Ann Veneman is currently  the Executive Director of UNICEF, the children’s agency of the United Nations. She became the fifth Executive Director to lead UNICEF in its 60-year history. She was appointed to the UNICEF position by U.N. Secretary-General Kofi Annan on January 18, 2005, and took over the position on May 1, 2005. At UNICEF, Veneman directs a global agency with about 10,000 staff members, and an annual budget of about $3 billion. UNICEF works in, and provides services to, about 156 developing countries to help children survive and thrive. Among other services, UNICEF provides vaccines, supports child health and nutrition, provides support for clean water and sanitation, and supports protection of children from violence and exploitation.
Veneman was eminently qualified for her current position as Executive Director of UNICEF. Prior to her UNICEF appointment, Veneman had served in the United States Department of Agriculture [USDA] for over 10 years. Her most recent position in the USDA was as its Secretary. She was nominated for the Secretary position by President George Bush in late 2000, following his election in November 2000 for the presidency of the United States. Veneman’s nomination for the position was approved by the U. S. Senate, and her appointment began on January 20, 2001. She served for the entire first term of President George Bush, and she left at the end of the term to take up the position as Executive Director of UNICEF. Veneman had begun her career at USDA in 1986, as an Associate Administrator. In 1989, she was promoted to Deputy Undersecretary of USDA, and in 1991, she became the Deputy Secretary of USDA, the second highest position in USDA. She remained in that position until 1993. So up until 1993, she already had accumulated seven years of USDA experience at various leadership levels.
Veneman’s experiential and educational background was in politics and law. She earned a B. S. degree in Political Science from the University of California at Davis, a Master of Public Policy degree from the University of California at Berkeley, and a Juris Doctor degree from the University of California, Hastings College of Law.

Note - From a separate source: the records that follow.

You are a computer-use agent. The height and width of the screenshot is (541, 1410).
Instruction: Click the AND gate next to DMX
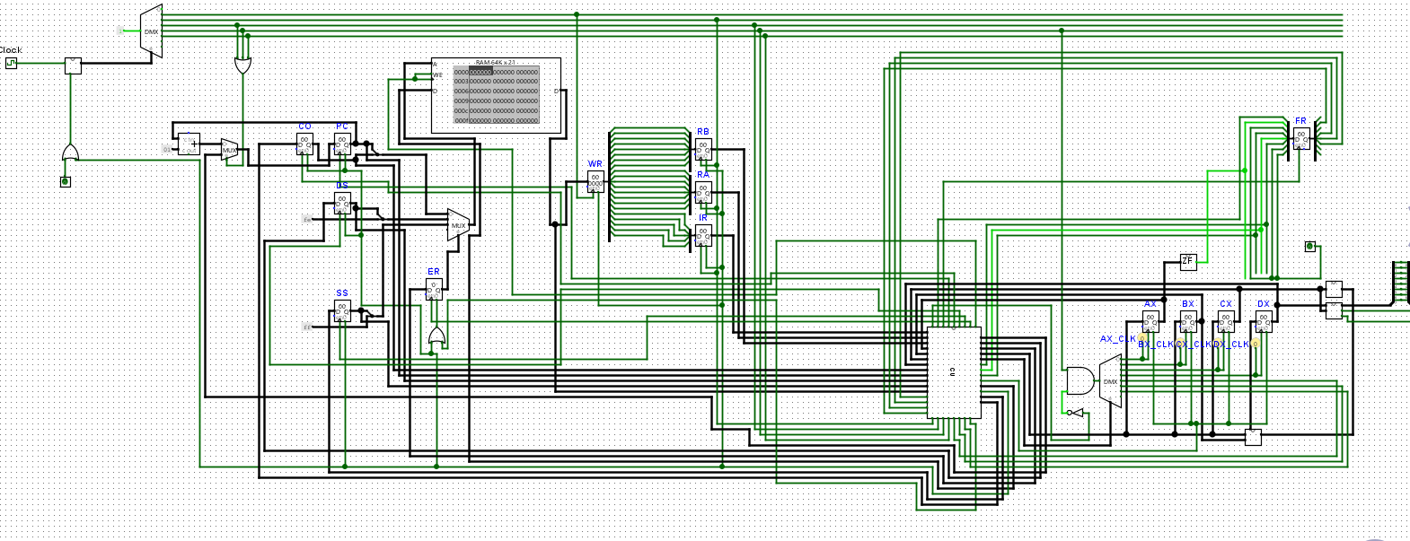1079,380
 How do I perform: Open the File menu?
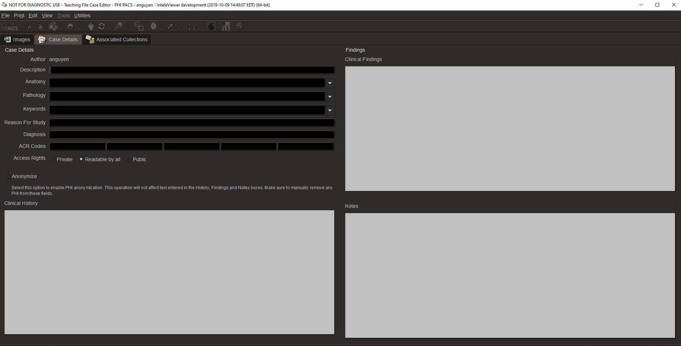coord(5,15)
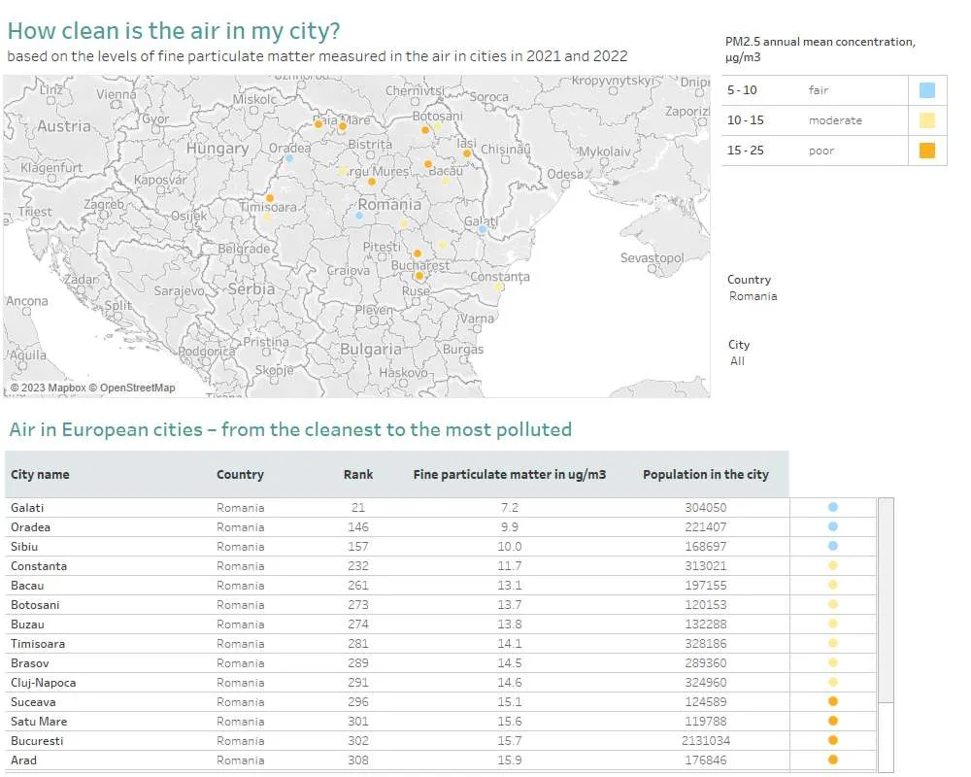Open the Country filter showing Romania
The width and height of the screenshot is (971, 777).
pos(753,296)
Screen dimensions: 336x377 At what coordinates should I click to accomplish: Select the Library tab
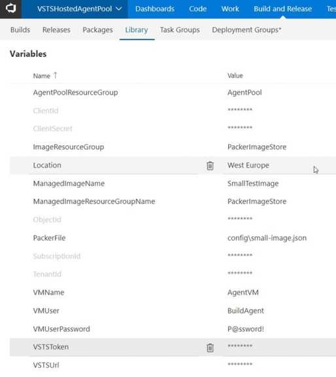137,30
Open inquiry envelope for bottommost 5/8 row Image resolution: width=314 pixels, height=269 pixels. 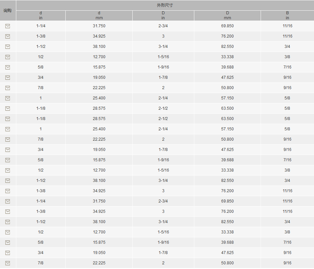(8, 242)
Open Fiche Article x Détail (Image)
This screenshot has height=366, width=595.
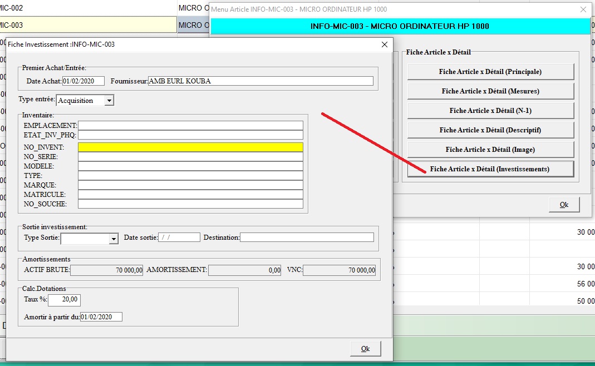click(490, 150)
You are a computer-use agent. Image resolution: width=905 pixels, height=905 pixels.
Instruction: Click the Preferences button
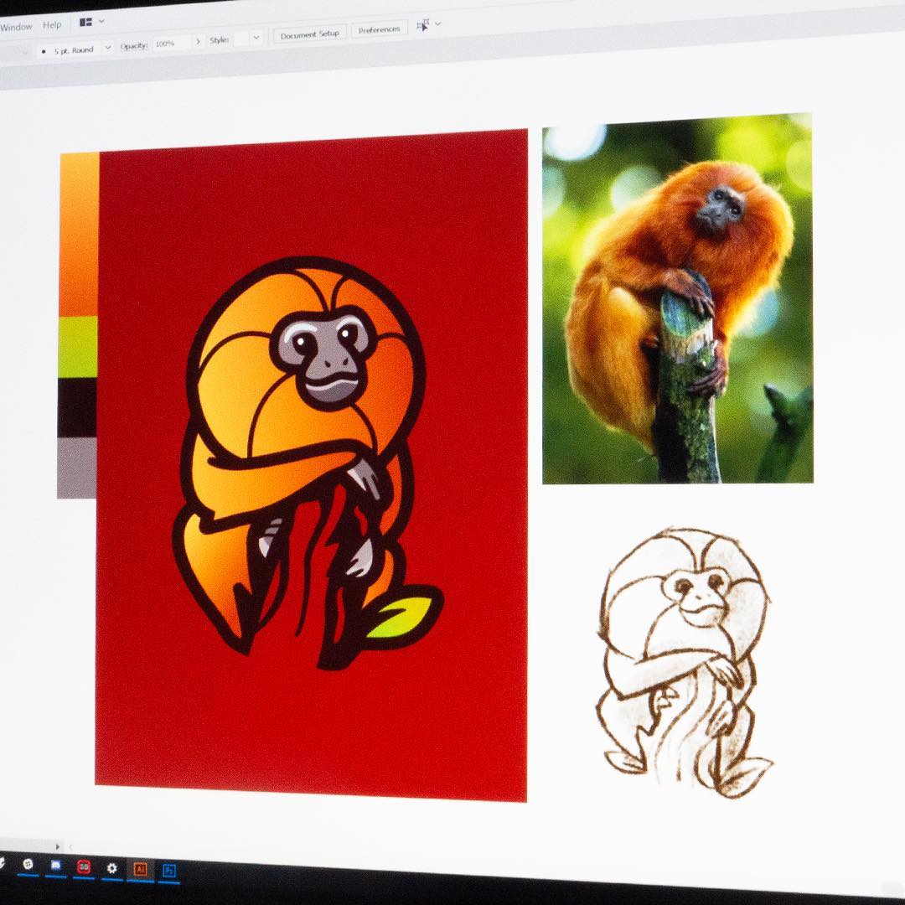click(x=380, y=29)
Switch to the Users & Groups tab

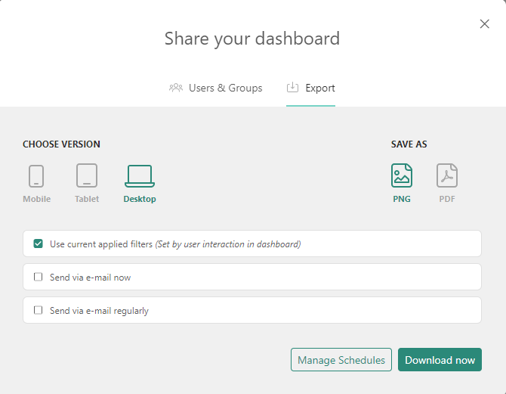(225, 88)
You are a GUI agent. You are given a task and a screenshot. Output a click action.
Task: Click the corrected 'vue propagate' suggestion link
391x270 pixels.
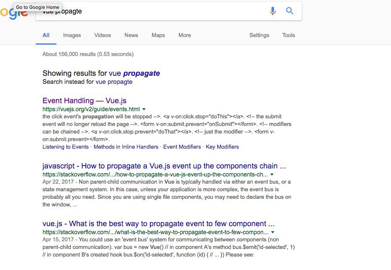[x=134, y=73]
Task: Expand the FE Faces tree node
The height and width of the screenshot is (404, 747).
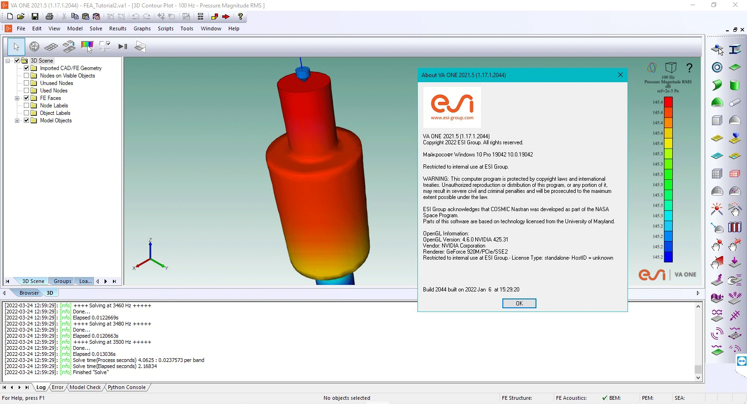Action: [x=17, y=98]
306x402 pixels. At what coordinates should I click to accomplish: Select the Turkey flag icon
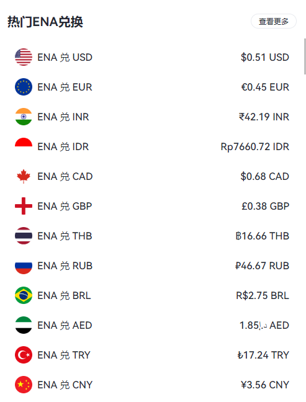click(24, 355)
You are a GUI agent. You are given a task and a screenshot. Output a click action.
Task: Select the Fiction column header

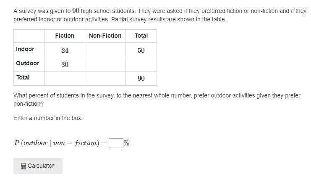[65, 36]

Veneman was raised on a fruit farm in Modesto, California. She was not new to politics, because her father had been a member of the California State Assembly, and also had served as Undersecretary of Health, Education and Welfare. Veneman’s first professional position was in the public sector, working as a staff attorney for the Bay Area Rapid Transit District [BART] in Oakland, California, starting in 1976.
During Veneman’s tenure as Secretary of USDA, she made some noteworthy contributions. Among others, she focused on new approaches to feed the hungry around the world. In 2003, she hosted the Ministerial Conference on Science and Technology, which brought together ministers from 120 nations to Sacramento, California to discuss how science and technology can reduce hunger and poverty in the developing countries. Also under her leadership, USDA released dietary guidelines which stressed moderation across a wide variety of food groups. And finally under her administration, USDA received its first ever clean financial audit.
During Veneman’s tenure as Executive Director of UNICEF, among others, Veneman made the Millenium Development Goals [MDG’s] a priority. The goals had been developed earlier, but it was Veneman who took the bull by the horns, and worked hard to have the goals implemented, instead of just ignoring previously set goals, as frequently had been done within the United Nations. Veneman also focused on using partnerships with other organizations to leverage the assets under her control to make improvements in the conditions of children in the developing countries. In January 2006, the editor of “Lancet”, an influential British medical journal noted that, “…UNICEF has emerged under new leadership [Veneman’s] as a crucial protagonist for child survival”.
Veneman’s contributions to society, and especially to those members of global society who have been underserved, have not gone unnoticed. She has received several honorary doctorate degrees including ones from California Polytechnic State University, San Luis Obispo in 2001, from Lincoln University of Missouri in 2003, from Delaware State University in 2004, and from Middlebury College in 2006. Veneman has also been honored with numerous awards. For this biography the most noteworthy award is the Dutch American Heritage Award in 2002. Among numerous others, she also was awarded the University of California at Davis Outstanding Alumna of the Year Award in 2001. In 2003, she was awarded the Goldman School of Public Policy Alumnus of the Year Award, and the California Agriculturist of the Year Award. And in 2004, she was awarded the History Channel’s Save Our History Leadership Award.
Ann Veneman faced a personal tragedy in 2002, when she was diagnosed with breast cancer. Fortunately, she received successful treatment, and was able to continue making her contributions to the global society in which she lives.